The impact of crew response is another metric that can be used to understand outage response and its impact on duration. Once again, segmenting outage data from OMS combined with staffing shift profiles can help utilities understand how staffing levels can be adjusted to more closely match daily outage profiles. Figure 4 shows the average number of outages per hour by day and month (green line) compared to the number of trouble respond personnel required to adequately respond to those outages (blue) with the current level of staffing (red). What can be easily seen is that there is more than adequate coverage during the day shift, but inadequate coverage for the evening shift, and no coverage for the night shift. This type of analysis can help realign crew availability to match outage response requirements.
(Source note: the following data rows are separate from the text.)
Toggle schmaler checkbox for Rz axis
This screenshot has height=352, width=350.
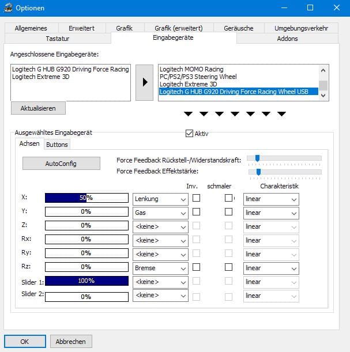[x=228, y=267]
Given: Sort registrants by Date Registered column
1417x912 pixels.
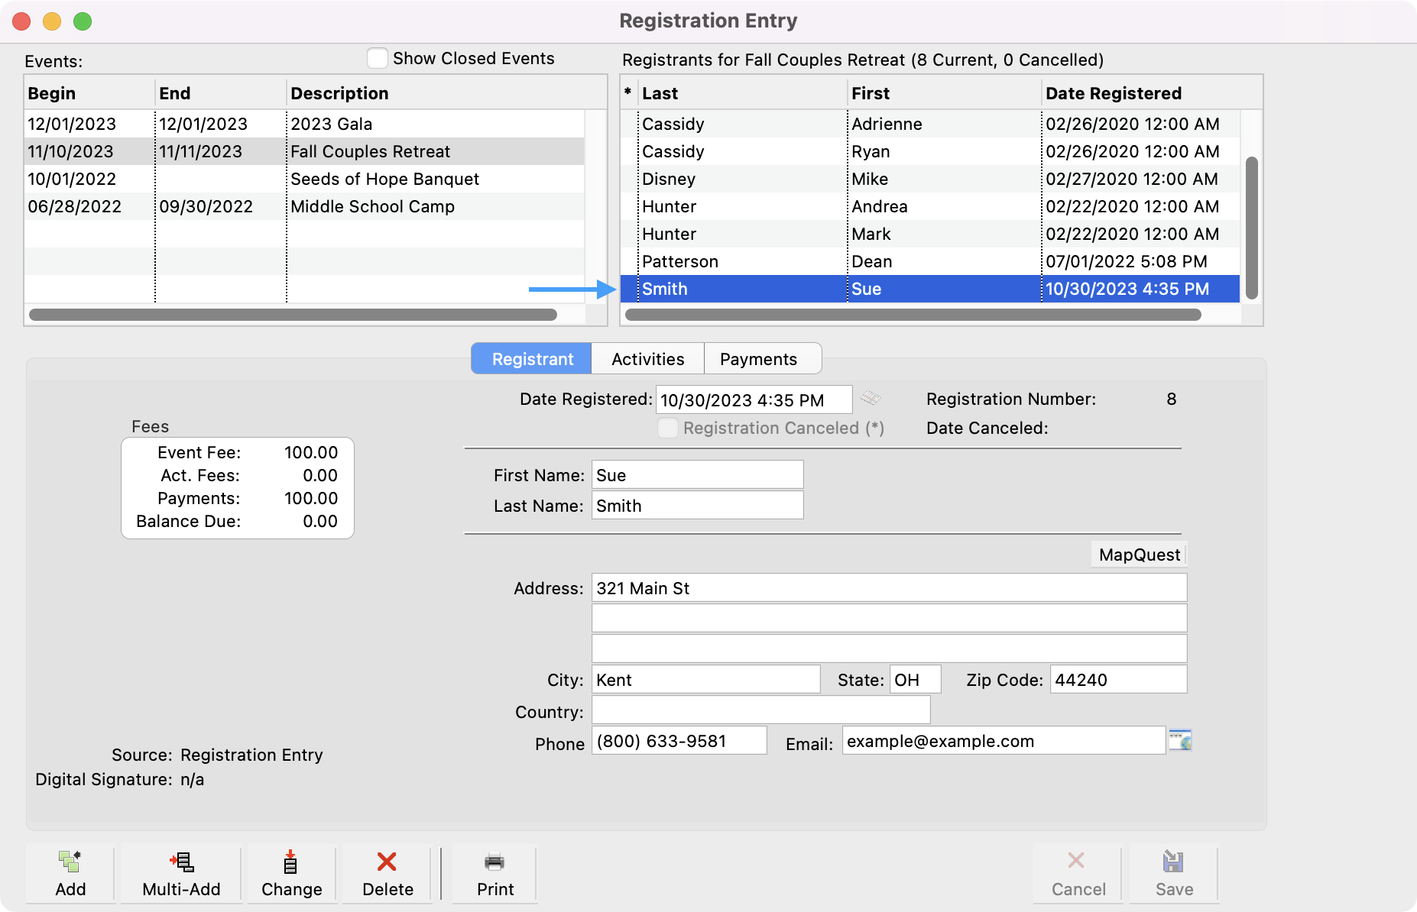Looking at the screenshot, I should (1113, 93).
The previously-mentioned metrics are primarily focused on analytics, but process also plays an important role in reliability improvement. Understanding the dynamics of outage restoration can help reduce CI and CMI. Using an outage profile, based solely on OMS data extracts, can show the correlation between CI and the duration CMI.
Figure 5 shows the outage profile sequence in terms of restoration events that impact reliability metrics. This outage signature shows where additional customers were dropped three times for repair work; 46 customers were dropped at 402 minutes into the outage for 50 minutes, another 46 customers were dropped 661 minutes into the outage for 571 minutes, and another 75 customers were dropped 1,214 minutes into the outage for nine minutes. This accounted for almost one third of the total outage CMI. Dissecting individual outages in this manner can point to potential improvements in the decisions that surround outage restoration, including a better focus on circuit reconfiguration options.
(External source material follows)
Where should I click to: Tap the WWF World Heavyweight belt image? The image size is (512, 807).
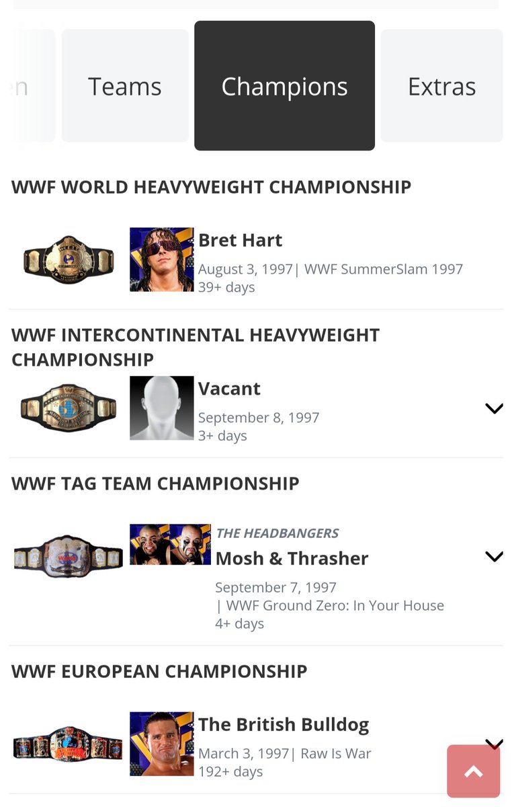click(x=69, y=260)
One frequently overlook metric is TMED, the IEEE exclusion for daily outages. Most utilities tend to treat TMED as an outcome instead of a manageable variable in outage statistics calculations. Since TMED is a function of outage duration and the number of customers interrupted per outage, minimizing either can reduce both CI and CMI. One easy way to reduce CMI is to reduce the number of customers impacted per outage. This can be done, for example, through the addition of main line (or large tap) sectionalizing devices such as reclosers, smart switches or more complex fault location, isolation and service restoration (FLISR) schemes. Figure 6 illustrates an example of a five-year outage profile where the maximum number of customers interrupted has been limited to between 200 and 4,000. The graph shows that the maximum number of customers impacted per outage device should be around 500. It is important to note that at some point, adding more sectionalizing devices reduces TMED, which increases SAIDI and makes the rate of change in SAIDI twice that of TMED.
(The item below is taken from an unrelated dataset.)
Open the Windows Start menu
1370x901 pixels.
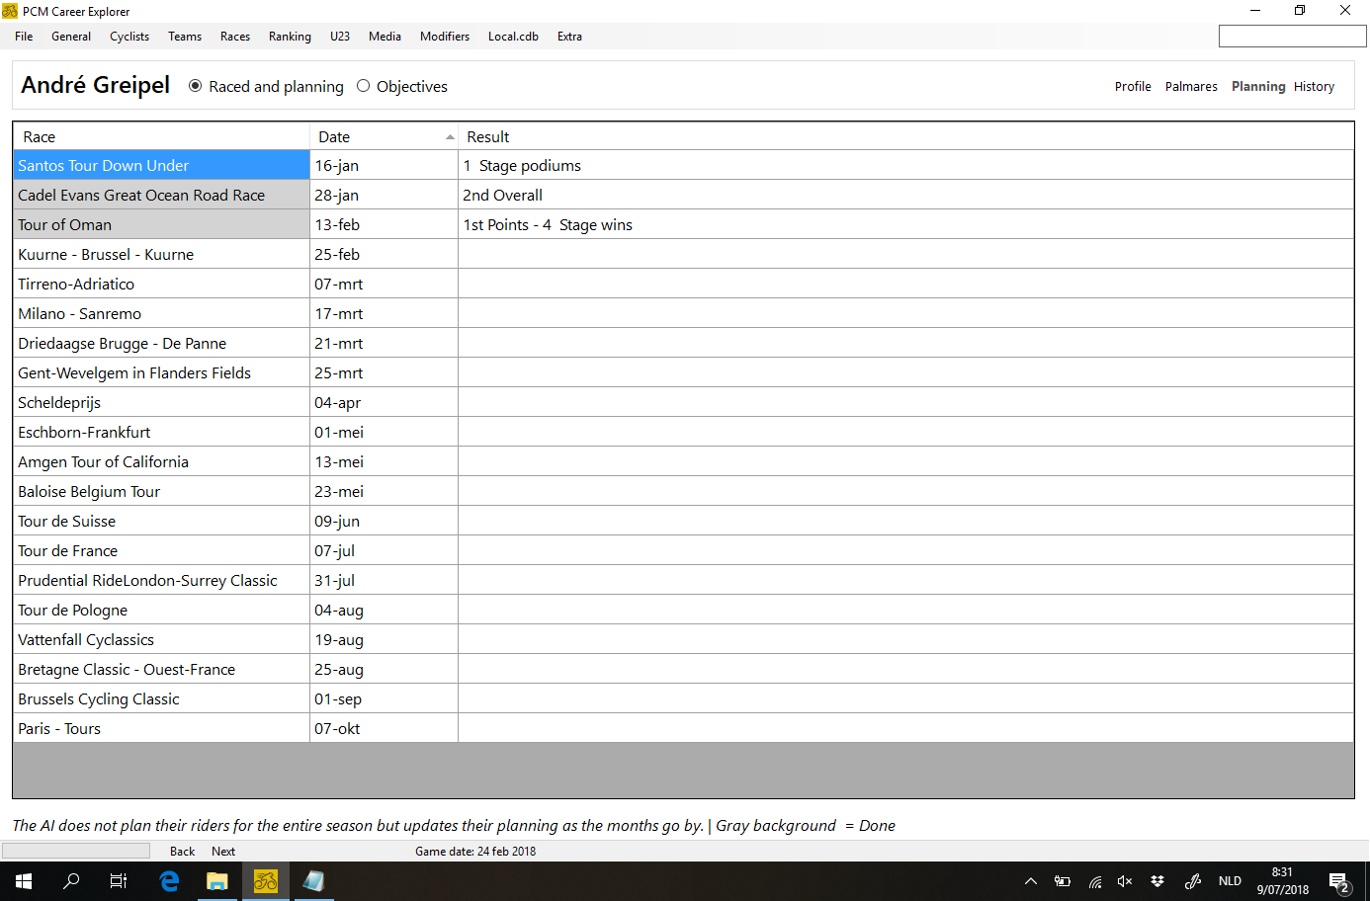(24, 881)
Armed with the right data analytics tools, utilities can use information to create optimal reliability performance improvement roadmaps that focus on specific activities that will reduce outage frequency and duration. The key is to dissect and manage outage data at the micro level to understand the difference between preventable and nonpreventable outages and then reassemble the data to provide actionable knowledge instead of just information. UP
Scott Sidney is a managing consultant with PA Consulting Group specializing in asset management risk and reliability assessment. He is a member of DistribuTECH’s conference advisory committee.